Neu! Reekie! curate the second of their two nights at Leith Theatre. The themes tonight seem to be the ‘DIY or die’ ethic and also playfulness. In opening, compere Kevin Williamson explains that the showing of an Adam West-era ‘Batman’ TV episode instead of their usual avant garde animations or films was a conscious ‘fuck it’ to the reviewers that always comment on these.
After Batman, the opening artist, Molly Nilsson, quietly walks on stage and sets her backing recording running which she will sing over. Her music is a lo-fi synth-pop which akin to the over-produced ‘80s without over-stepping into pomposity. The sounds have a self-consciously vintage feel so this does not feel like merely apeing a style. She achieves this although the echoing drum machine, the dramatic tempo changes and the simple synthesiser chords often have a power ballad feel. Her clear, dark and moody vocals blend with the music as she sings in an innocent way about social problems in ‘Money Never Dreams’ or ‘Let’s Talk About Privileges’.

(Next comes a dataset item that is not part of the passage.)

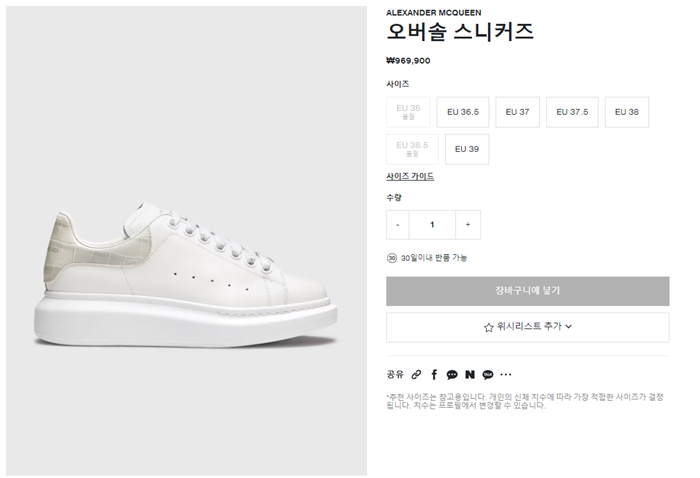Share product on Naver
The height and width of the screenshot is (478, 700).
pyautogui.click(x=470, y=375)

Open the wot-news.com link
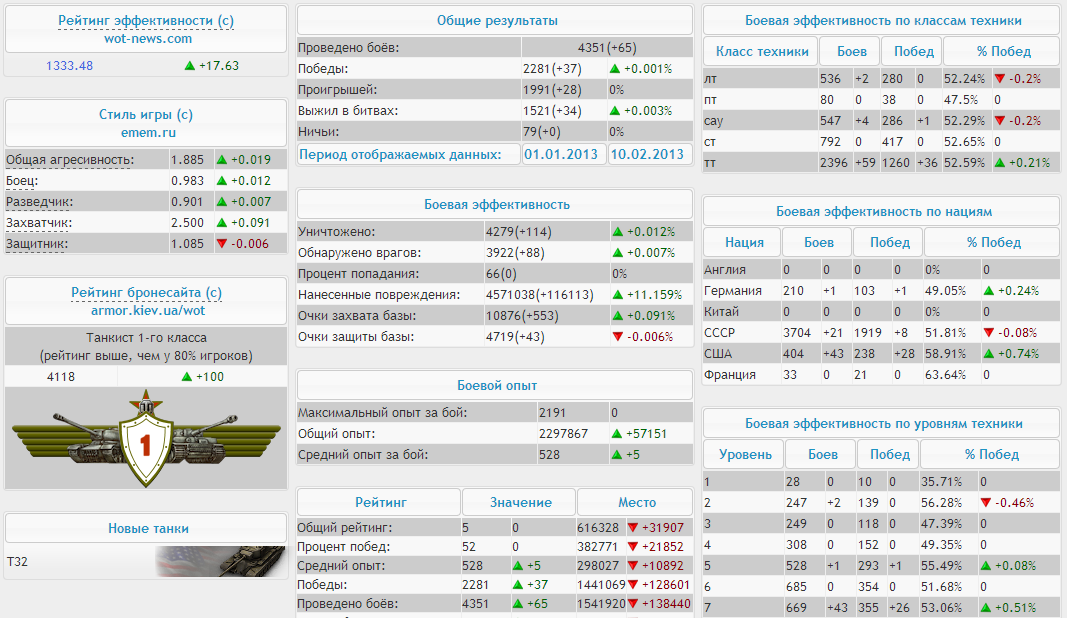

The political theme continues next with the spoken word element of the evening, Linton Kwesi Johnson. Kwesi Johnson is the father of dub poetry, which is a lyrical chanting to a reggae rhythm. Unlike his records, tonight he performs without any music. He is a small, well-dressed man with suit and tie and trilby hat, whose burring baritone rolls out his patois words to the rhythm. He delivers his poems in a deliberate, serious manner that fits their political content.
We get a series of poems from the ‘70s and early ‘80s which aim to show that his was the rebel generation as they defied the idea that the minority are powerless. He contradicts the idea that the Caribbean community in the UK wanted to remain separate and celebrates that they have achieved integration. The most powerful of all his pieces, ‘Sonny’s Lettah’ was part of a successful campaign to challenge the courts’ application of an outdated law (the so-called Sus Law). He talks through the social context of each piece as the black community seek to integrate into the UK. The fight for the investigation of racist murders at Newcross in an extract of ‘The Newcross Massacre’. The struggle against policing tactics such as Operation Swamp in ‘Di Great Insoreckshan’.

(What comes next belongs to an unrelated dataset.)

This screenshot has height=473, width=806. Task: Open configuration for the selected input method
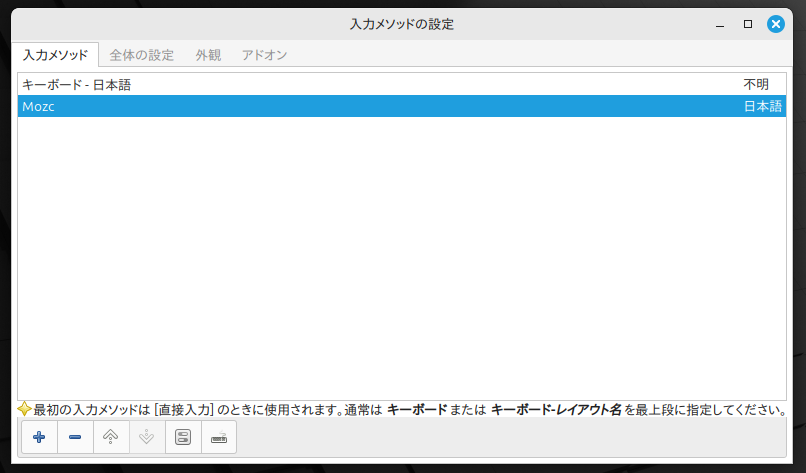click(183, 437)
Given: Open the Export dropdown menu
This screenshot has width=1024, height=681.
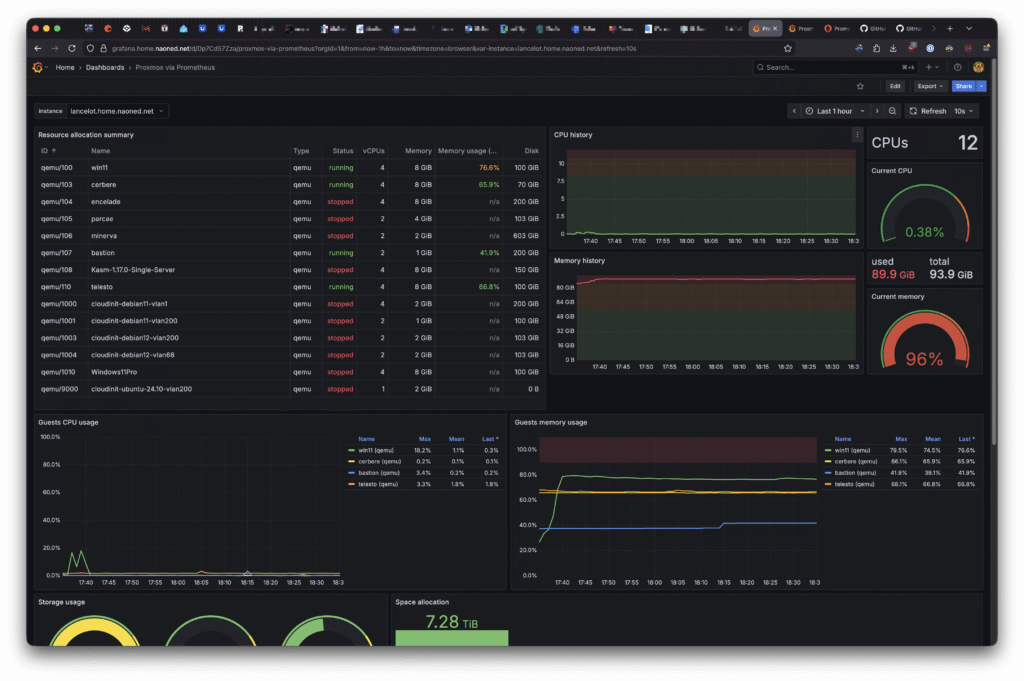Looking at the screenshot, I should click(929, 86).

Without explicitly saying so, he provides a living example of the power of community to successfully challenge institutional behaviour through a self-created protest movement. He receives an attentive hush from the audience throughout the performance, which breaks into a the cheering ovation at the end.

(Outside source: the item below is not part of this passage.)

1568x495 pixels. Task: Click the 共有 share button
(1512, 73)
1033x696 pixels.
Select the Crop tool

Next on stage are The Vaselines, a Scottish five-piece band fronted by Eugene Kelly and Frances McKee. They are an indie-pop, Glasgow band known for a lo-fi sound and sexually suggestive lyrics. The band had a short initial life at the end of the ‘80s and broke up after one album that was then cited by Kurt Cobain as a strong influence. Their independent credentials were further burnished by the fact that they did not seek to capitalise on this fame upon re-forming in 2008.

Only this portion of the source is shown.